Cathleen Robertson, V. Valley Communications Center
80861-3
| Wash. Ct. App. | Jun 28, 2021Background
- Valley Communications Center (VCC) is a regional 911 center; plaintiffs are a class of call receivers and dispatchers who must be ready one second after the hour in an open “Com Room.”
- Employees are paid hourly per scheduled shift (with a biometric "hand-punch" and a gracing period) rather than for each minute; they allege nine preshift tasks were required but uncompensated.
- Plaintiffs identified nine preshift tasks; the trial court granted summary judgment that six of them were noncompensable (two as not "work," four on de minimis grounds) and left three tasks for trial.
- Plaintiffs retained Dr. Siskin to survey class members about time spent on the remaining three preshift tasks; the survey asked for time "per shift" rather than explicitly "preshift."
- VCC's expert found 18% of responses impossible (reported pre-shift task time exceeding time in the building pre-shift); the trial court excluded the survey and Siskin's opinions under ER 702 and ER 403 and thereafter granted summary judgment dismissing the case after plaintiffs conceded they could not prove classwide damages without the survey.

:: INFORMATION PROVIDED ::

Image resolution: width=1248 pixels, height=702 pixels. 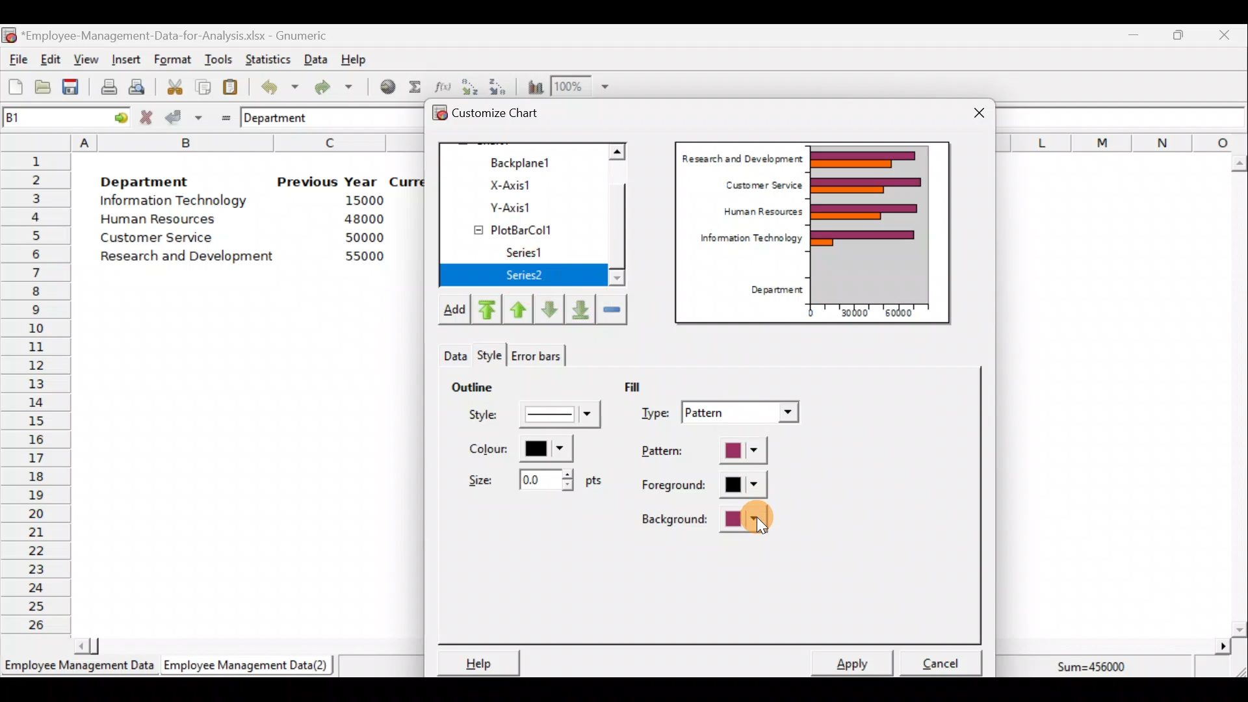 I want to click on Theme, so click(x=494, y=356).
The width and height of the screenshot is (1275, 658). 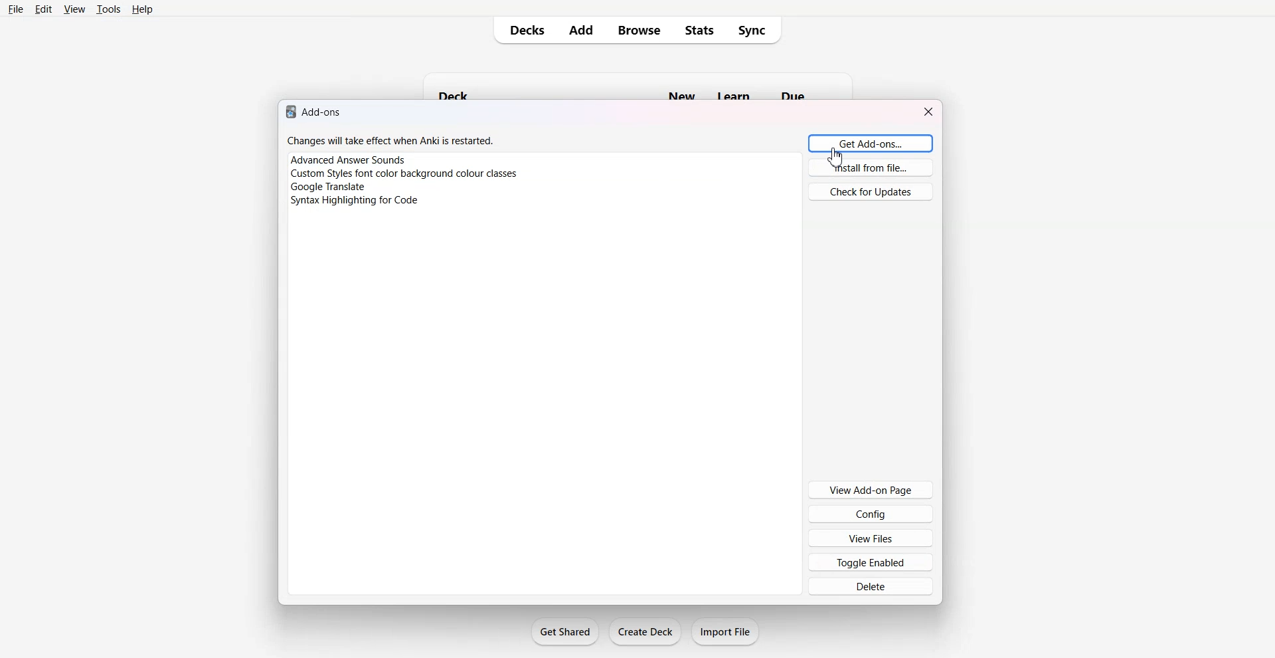 I want to click on due, so click(x=793, y=95).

:: TASK REQUIREMENTS ::
(1) Write out the part of the case summary starting with "- Employees are" and going on through "tasks for trial.".
(2) What share of survey responses did VCC's expert find impossible, according to the case summary?
The listing after the case summary is separate material and isn't connected to it.

:: LIST OF SOLUTIONS ::
(1)
- Employees are paid hourly per scheduled shift (with a biometric "hand-punch" and a gracing period) rather than for each minute; they allege nine preshift tasks were required but uncompensated.
- Plaintiffs identified nine preshift tasks; the trial court granted summary judgment that six of them were noncompensable (two as not "work," four on de minimis grounds) and left three tasks for trial.

(2) 18%